* **EXTRACTED INFORMATION**
################

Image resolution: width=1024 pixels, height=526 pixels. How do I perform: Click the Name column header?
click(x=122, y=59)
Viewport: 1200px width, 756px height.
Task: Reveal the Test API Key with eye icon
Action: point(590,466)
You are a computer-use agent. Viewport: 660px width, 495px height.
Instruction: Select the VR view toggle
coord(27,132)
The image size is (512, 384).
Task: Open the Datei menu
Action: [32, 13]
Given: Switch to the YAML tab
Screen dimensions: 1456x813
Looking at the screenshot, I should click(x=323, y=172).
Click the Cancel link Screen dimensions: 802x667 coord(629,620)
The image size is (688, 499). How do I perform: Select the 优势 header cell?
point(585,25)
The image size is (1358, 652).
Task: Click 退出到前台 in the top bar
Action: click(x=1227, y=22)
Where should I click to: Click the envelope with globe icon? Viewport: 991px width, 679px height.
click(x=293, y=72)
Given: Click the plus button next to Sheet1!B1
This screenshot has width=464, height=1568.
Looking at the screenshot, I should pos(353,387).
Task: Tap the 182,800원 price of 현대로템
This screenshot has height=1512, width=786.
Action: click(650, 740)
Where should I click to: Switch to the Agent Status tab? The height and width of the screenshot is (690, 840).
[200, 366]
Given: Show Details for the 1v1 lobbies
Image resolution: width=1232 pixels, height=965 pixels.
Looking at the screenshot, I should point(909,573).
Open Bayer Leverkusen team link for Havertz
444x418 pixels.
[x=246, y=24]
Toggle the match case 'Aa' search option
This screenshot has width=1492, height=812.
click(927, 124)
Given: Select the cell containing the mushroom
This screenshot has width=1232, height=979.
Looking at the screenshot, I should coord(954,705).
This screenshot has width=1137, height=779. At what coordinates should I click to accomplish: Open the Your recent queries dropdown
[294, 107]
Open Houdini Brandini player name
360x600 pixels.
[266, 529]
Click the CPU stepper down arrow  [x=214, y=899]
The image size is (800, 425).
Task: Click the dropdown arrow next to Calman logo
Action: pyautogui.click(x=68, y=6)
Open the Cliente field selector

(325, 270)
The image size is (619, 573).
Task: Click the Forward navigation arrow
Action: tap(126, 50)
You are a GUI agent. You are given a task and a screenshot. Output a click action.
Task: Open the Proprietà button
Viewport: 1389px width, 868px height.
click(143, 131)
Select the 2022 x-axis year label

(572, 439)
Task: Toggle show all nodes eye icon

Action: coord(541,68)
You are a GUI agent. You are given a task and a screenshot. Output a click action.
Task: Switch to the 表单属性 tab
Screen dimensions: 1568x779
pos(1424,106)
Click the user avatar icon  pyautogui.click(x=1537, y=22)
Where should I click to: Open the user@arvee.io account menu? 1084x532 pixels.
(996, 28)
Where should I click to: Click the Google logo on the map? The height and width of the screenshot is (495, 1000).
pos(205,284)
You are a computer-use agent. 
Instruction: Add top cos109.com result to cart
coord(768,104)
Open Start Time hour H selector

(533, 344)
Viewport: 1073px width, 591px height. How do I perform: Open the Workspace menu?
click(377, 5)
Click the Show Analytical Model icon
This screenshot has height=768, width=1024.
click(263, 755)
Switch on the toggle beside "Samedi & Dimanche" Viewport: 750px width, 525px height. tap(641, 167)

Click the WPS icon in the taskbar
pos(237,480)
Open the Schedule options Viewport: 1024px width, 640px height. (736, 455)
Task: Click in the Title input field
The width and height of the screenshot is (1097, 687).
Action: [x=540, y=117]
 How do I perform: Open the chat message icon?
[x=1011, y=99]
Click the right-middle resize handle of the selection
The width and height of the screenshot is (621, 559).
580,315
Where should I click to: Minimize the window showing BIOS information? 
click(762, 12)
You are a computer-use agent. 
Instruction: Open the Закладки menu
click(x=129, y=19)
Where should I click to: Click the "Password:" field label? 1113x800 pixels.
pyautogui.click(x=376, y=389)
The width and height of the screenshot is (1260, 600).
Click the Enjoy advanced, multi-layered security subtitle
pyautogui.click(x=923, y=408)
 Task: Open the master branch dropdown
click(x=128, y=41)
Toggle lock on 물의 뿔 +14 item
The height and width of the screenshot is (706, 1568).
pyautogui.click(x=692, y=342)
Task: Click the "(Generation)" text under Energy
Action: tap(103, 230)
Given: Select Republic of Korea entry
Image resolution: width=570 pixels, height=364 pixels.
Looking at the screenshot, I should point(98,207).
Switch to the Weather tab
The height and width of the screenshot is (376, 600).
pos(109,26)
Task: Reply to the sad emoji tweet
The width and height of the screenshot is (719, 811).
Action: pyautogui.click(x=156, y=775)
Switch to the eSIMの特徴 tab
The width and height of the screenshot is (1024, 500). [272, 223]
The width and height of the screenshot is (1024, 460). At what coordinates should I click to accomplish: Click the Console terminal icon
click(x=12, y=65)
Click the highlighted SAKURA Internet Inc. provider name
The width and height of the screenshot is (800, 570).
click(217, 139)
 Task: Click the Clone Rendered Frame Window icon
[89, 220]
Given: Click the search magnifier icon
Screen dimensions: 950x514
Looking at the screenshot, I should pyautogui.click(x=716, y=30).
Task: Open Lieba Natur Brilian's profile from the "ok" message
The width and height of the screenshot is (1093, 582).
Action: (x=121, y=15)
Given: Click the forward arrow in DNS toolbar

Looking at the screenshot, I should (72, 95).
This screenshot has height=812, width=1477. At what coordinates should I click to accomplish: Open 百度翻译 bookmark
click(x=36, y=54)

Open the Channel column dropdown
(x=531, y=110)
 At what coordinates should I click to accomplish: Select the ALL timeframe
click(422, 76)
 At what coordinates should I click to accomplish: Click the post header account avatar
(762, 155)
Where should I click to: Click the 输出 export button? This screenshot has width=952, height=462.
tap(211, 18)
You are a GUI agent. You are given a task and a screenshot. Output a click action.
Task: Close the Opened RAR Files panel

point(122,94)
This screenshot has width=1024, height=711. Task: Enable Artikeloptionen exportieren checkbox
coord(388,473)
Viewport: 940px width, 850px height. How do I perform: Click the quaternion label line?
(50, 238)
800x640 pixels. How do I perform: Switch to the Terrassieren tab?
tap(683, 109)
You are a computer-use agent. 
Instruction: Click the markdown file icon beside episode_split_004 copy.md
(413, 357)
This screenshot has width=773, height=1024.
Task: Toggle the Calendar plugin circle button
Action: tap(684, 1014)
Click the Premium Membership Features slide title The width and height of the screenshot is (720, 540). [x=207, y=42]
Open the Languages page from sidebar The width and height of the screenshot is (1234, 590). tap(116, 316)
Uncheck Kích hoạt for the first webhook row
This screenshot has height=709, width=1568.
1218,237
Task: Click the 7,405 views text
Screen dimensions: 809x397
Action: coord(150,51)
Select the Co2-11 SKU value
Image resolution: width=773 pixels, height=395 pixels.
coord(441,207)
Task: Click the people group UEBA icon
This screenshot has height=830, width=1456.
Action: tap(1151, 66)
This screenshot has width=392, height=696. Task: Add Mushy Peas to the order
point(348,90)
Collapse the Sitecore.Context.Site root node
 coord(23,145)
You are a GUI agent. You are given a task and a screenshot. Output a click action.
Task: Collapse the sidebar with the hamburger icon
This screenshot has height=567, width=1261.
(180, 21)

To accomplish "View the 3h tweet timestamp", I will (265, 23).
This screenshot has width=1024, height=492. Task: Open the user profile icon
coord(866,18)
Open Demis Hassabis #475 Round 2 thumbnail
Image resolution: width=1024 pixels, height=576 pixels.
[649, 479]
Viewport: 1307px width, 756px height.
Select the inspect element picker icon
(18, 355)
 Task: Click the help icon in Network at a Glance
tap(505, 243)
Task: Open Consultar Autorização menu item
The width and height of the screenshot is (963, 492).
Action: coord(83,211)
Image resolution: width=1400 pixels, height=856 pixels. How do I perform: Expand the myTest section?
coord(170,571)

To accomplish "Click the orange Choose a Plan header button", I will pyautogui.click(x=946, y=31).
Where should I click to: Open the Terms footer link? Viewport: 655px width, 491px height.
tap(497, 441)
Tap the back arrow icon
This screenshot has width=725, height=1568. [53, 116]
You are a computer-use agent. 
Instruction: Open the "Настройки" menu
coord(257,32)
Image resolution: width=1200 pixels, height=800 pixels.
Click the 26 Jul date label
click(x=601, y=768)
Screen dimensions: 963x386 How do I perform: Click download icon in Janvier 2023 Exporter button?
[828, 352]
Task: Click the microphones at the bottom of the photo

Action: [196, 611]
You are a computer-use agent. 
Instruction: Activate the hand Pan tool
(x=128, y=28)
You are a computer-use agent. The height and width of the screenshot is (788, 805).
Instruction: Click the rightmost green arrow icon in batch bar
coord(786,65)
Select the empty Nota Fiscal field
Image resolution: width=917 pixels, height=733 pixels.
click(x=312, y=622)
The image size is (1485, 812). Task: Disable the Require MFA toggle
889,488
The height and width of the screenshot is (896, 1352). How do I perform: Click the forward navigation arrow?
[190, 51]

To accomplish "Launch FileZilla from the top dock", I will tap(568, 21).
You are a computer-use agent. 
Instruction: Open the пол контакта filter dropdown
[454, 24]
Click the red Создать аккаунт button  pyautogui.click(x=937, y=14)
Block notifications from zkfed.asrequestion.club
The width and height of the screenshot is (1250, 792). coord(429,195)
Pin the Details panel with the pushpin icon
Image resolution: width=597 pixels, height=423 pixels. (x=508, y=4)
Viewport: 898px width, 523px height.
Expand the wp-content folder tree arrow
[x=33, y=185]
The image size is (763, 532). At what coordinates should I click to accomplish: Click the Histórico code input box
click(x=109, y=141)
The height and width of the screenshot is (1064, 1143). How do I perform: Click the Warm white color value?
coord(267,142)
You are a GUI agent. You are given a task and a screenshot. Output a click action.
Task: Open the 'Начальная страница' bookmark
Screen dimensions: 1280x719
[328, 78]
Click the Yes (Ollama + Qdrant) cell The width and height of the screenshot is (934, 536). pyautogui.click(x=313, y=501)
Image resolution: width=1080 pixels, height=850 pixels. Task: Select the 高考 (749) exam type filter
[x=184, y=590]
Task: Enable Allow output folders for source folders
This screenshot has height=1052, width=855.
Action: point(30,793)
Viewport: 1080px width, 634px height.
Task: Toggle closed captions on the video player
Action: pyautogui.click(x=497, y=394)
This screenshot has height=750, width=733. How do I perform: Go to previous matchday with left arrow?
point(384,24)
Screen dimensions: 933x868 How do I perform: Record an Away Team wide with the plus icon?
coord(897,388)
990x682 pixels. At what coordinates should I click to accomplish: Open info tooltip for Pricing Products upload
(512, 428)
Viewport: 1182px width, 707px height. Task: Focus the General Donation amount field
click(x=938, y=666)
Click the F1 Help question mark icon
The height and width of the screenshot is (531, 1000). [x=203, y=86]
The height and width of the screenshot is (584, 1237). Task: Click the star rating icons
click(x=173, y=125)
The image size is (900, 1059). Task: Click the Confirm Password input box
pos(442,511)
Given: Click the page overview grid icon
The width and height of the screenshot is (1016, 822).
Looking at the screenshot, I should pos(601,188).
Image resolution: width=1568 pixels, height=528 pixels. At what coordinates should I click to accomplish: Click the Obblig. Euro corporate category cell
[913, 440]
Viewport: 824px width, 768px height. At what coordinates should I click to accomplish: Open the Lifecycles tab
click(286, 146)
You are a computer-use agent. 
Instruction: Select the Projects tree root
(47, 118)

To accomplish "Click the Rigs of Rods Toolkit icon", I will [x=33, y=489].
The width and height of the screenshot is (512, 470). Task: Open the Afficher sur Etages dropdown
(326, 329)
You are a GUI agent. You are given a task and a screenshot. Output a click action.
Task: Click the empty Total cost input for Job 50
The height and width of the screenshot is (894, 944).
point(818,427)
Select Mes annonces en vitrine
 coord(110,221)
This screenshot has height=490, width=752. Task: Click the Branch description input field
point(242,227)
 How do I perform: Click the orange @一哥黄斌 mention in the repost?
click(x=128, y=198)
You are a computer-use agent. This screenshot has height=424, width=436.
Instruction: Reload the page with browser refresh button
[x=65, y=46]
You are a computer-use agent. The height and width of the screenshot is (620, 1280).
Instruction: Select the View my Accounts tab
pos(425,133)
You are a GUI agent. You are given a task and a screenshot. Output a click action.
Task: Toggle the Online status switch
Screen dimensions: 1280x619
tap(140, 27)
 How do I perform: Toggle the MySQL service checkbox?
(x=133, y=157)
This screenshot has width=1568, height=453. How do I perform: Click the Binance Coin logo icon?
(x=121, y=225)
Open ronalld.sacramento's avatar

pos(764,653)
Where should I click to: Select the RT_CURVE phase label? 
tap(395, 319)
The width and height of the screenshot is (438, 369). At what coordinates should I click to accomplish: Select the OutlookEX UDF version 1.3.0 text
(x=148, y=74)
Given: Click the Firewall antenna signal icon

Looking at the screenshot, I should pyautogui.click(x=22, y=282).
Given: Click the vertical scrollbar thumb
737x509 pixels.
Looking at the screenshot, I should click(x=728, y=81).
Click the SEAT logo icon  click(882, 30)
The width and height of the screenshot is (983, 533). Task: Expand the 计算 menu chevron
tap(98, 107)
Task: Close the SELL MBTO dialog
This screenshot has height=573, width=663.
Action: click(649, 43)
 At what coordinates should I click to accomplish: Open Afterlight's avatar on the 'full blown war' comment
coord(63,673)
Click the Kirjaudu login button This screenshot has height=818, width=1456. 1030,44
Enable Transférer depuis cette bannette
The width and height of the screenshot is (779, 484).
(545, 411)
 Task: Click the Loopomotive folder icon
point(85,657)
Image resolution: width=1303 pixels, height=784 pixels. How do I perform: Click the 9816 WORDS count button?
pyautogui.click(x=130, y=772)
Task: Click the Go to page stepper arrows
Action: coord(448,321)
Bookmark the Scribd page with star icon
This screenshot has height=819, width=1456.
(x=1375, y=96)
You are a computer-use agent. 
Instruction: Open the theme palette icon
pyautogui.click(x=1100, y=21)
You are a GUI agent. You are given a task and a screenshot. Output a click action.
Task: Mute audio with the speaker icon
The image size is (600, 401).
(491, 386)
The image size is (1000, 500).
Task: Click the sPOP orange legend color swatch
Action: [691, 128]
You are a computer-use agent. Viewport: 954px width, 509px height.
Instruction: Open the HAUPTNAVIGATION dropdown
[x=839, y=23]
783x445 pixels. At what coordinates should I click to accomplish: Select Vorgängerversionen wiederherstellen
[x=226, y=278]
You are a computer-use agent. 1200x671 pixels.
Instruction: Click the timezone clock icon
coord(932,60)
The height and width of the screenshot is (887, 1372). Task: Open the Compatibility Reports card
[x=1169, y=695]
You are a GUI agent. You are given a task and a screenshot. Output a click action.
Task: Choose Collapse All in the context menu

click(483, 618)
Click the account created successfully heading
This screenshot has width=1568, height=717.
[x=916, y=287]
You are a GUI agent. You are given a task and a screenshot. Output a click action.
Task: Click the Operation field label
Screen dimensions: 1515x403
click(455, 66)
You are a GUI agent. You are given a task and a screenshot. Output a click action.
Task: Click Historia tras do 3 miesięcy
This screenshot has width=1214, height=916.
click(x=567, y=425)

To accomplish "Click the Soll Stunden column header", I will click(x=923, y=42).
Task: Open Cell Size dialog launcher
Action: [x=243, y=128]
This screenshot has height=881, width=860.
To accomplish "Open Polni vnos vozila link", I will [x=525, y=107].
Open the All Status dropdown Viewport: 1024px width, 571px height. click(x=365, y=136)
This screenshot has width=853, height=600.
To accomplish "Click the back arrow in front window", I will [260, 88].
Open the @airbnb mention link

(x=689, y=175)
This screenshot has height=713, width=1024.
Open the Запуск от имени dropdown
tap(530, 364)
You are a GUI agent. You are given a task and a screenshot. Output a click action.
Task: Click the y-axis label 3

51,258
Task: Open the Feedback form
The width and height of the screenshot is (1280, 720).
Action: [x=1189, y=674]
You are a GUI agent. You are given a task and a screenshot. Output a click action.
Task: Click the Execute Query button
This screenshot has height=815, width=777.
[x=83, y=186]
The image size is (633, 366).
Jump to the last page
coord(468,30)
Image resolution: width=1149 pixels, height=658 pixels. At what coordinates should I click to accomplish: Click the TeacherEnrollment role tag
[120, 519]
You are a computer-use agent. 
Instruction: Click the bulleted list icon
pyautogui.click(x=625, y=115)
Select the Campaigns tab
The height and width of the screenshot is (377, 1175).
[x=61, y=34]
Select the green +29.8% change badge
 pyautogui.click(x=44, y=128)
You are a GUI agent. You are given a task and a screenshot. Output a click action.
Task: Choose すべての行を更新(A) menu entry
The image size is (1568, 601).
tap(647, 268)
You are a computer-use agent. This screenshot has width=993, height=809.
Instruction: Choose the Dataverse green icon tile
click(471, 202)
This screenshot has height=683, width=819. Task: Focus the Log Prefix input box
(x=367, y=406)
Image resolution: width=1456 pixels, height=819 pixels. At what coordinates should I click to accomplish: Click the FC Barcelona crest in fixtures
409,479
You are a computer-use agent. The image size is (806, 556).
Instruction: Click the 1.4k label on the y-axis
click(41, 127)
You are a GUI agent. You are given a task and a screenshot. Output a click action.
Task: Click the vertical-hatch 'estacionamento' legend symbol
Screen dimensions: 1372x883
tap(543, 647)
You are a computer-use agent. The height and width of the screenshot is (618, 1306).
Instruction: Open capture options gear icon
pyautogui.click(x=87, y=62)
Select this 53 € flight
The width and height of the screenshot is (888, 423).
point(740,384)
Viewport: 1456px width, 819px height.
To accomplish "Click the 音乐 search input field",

################

* **YOUR GOAL**
With the string "vertical" as the key, filter the data above and show the lines that match.

* **ANSWER BELOW**
Given: Click the vertical scrollbar thumb
Task: Click the vertical-hatch 'estacionamento' legend symbol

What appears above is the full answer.